Few people realize that Ontario was world leader. In the mid 1970s we produced theEnvironmental Protection Act, the Endangered Species Act and the innovative Environmental Assessment Act far ahead of European and other rich nations (and only months behind the Americans in the case of the EPA). We went on in the 1990s to lead the world with the Environmental Bill of Rights Act and the Crown Forest Sustainability Act. Our Provincial Parks and Conservation Reserves system was held in global esteem.  We established the first Ministry of the Environment which developed a laboratory analysis capability that was the envy of, and a model for, the world. We led the way to bring acid rain under control and we created Blue Box recycling which was adopted across many nations.
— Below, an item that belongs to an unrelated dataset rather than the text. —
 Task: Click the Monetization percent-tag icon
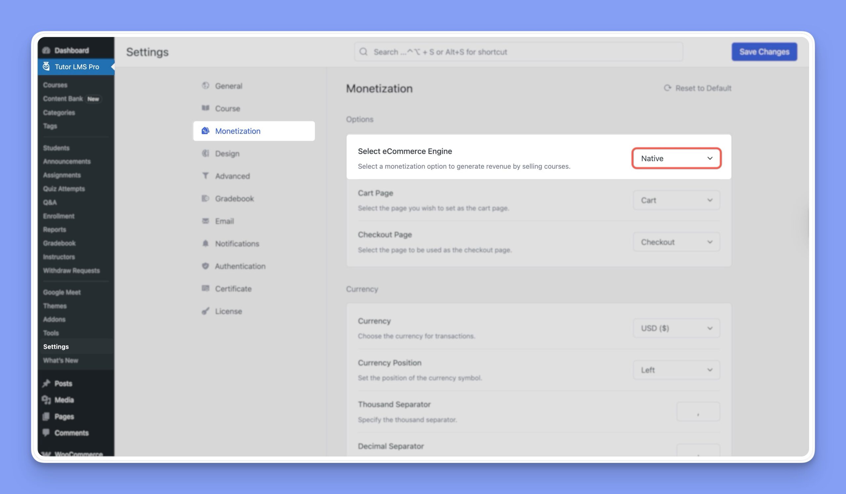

But within the term of this government culminating in 2025, the Legislature of Ontario has thrown much of this accomplishment away. We have a new legal landscape in this province. In this landscape we can no longer take the protection of our environmental quality as granted. Conversely, we must realize that it is under attack from a new urban paradigm that does not share our traditional natural heritage values. If we still value this heritage we must change our passive ways and work to educate the public on the significance of the changes and restore our commitment.

Our new environmental policy landscape looks like this. The legislation designating and protecting endangered and threatened species has been repealed and replaced. Endangered migratory birds and aquatic species receive no provincial attention and the new Act doesn’t even apply to Crown forest management plans. Planning in those forest management units will be combined into fewer,  larger plans which transcend the ecological patterns of the landscape. The ironclad protection thought to apply to our provincial park lands has been removed to allow private commercial development. And, new powers allow the province to designate any lands as Special Economic Zones where environmental protection rules will not apply. Environmental assessments of major projects are now subject to whimsical exemptions.

There has been a deconstruction of the institutional mechanisms of environmental management and protection. The independent office of the Environmental Commissioner overseeing government environmental decision making has been eliminated. The Ministry of the Environment is a shadow of its former substance. Waste management and recycling is in chaos. The disruptive activities of mining exploration are exempted from its scrutiny. Conservation Authorities have been amalgamated (from 36 to 7), their municipal character usurped and decisions placed under control of a vaguely defined new central provincial organization.

Collectively these changes portend to a collapse in the sophisticated yet fragile system of ecological management that has been methodically constructed over the decades. There is not only a threat to our natural heritage of protected public lands, the entire biodiversity is at risk.

Earthroots has stood with others for over 30 years to work to conserve and protect the wildness, wilderness and watersheds of Ontario to be cherished and enjoyed by present and future generations. Those assets are at a greater risk than ever before. Please help us to educate the public and resist efforts to redefine our natural heritage values.